Postby redrabid on Sat Jul 10, 2010 4:16 pm

Yes, I've seen that movie. But I am not so enamoured with especially American movies. Those are too "verbal", if you understand what I mean.
What attracted me to pop/rock in the first place was its anti-high-brow stance: We're not artistic, we don't care about "cultural values". I always liked that "fluffiness," its day to day character (next month, new single, new album. In those days groups released a new album every 6-8 months. Nowadays it takes 3-4 years and the results are not better or worse). I liked and still do its ordinariness, its hummability, its forgettability.
But of course all groups discovered the advantages of a marriage of convenience with the recordcompanies.
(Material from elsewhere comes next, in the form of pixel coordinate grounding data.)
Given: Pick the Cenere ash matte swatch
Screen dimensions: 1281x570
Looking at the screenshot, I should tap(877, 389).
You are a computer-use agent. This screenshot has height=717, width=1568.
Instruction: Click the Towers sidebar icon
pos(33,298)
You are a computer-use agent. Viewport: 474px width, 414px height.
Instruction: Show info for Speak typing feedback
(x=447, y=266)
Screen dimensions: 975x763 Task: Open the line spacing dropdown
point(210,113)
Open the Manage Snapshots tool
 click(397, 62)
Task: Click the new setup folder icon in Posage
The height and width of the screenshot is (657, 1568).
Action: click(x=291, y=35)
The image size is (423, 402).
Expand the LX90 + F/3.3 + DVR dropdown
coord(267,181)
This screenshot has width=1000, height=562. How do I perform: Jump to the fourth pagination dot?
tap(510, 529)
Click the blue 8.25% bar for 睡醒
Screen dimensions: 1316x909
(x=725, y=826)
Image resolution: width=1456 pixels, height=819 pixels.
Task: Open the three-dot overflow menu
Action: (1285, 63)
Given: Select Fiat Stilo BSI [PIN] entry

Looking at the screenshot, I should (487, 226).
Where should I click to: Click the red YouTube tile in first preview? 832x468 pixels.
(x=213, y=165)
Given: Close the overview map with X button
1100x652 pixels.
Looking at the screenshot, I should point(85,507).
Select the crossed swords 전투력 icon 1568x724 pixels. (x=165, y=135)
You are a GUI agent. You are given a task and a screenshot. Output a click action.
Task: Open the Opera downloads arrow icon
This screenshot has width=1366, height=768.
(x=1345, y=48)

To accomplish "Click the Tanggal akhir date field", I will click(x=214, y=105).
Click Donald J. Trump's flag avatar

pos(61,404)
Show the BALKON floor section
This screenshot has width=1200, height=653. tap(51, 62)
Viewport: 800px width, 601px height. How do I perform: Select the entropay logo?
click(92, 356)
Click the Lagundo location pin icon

They went into tax-exile, just like big business conglomerates. "Guys, yo got to make it a special event, a new album, it will sell much more. It will buy you a new Ashton Martin. a mansion in the country. We'll build a big campaign around it". So we ended up with all kind of pretentious shit like Sting, U 2 and Radiohead. "Finally, after 4 -5 years a new event. Don't miss it". So the main contribution of the baby boomers in pop/rock is their selling the music out to marketing and consumerism. Pop/rock was made into what it was by nature not: a cultural event.
I am shutting down for the moment, There is a real heavy thunderstorm going on.
The storm quieted down a bit. But i lost my focus. Maybe more tomorrow.
But for now, to us rock lovers, it may be incomprehensible, but pop/rock was a minor phenomenon, important only for a part of the youth. It was the coneseqeunce not the cause of social change.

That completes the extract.